Stored data entries:
=== Section Start ===
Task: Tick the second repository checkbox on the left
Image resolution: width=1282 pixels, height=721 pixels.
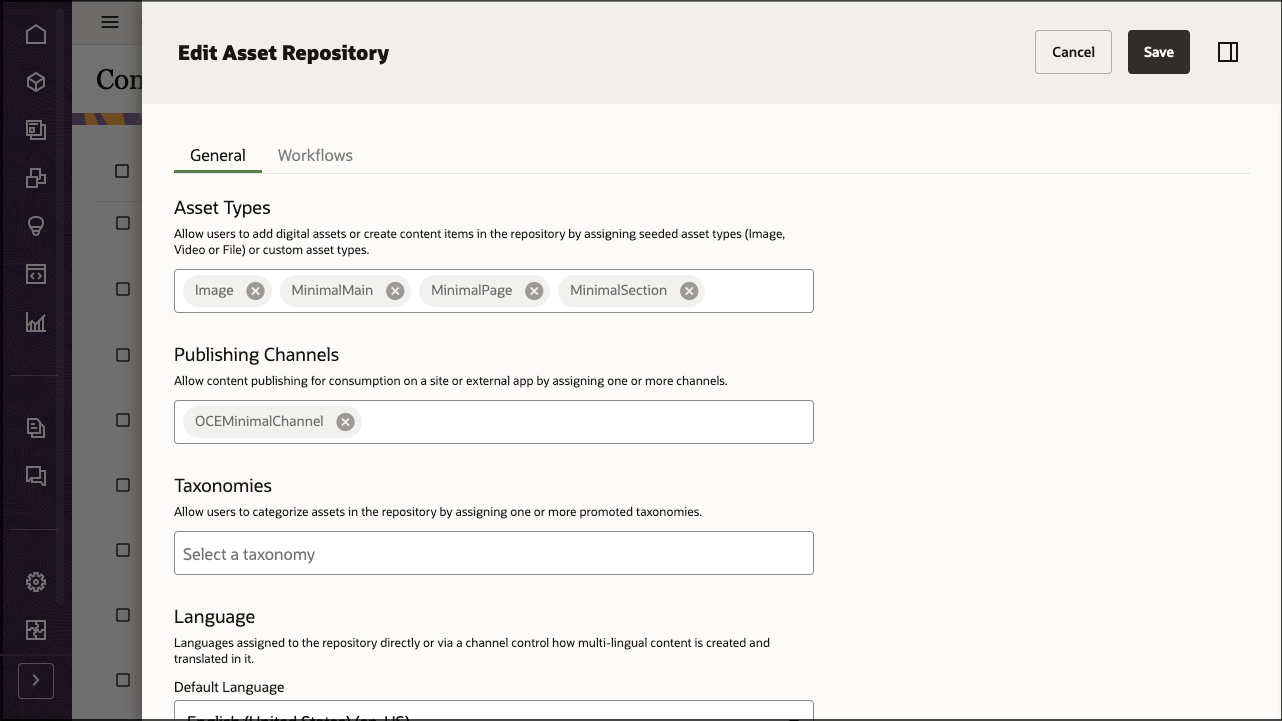Action: pyautogui.click(x=123, y=223)
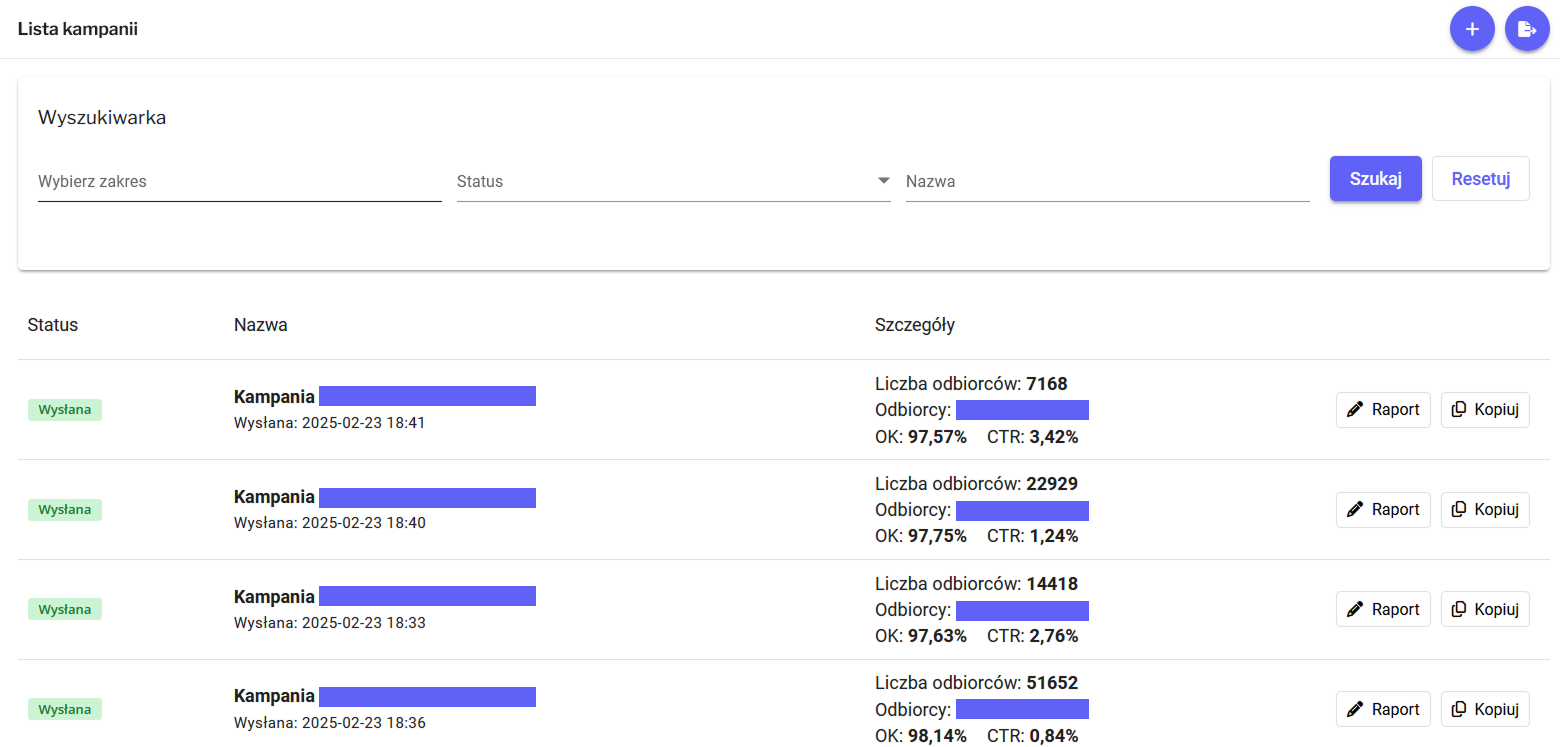Copy the campaign sent at 18:41
Screen dimensions: 1560x747
[1485, 410]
=== Section End ===
# WORK INSTRUCTIONS
Every line from the one that holds "Image resolution: width=1282" to the last line of the records above goes into the answer, exactly as written; nothing else does, and no picture does either.

# RESULT OF THE TASK
Image resolution: width=1282 pixels, height=721 pixels.
Action: pyautogui.click(x=123, y=223)
Copy the campaign sent at 18:41
Screen dimensions: 1560x747
[1485, 410]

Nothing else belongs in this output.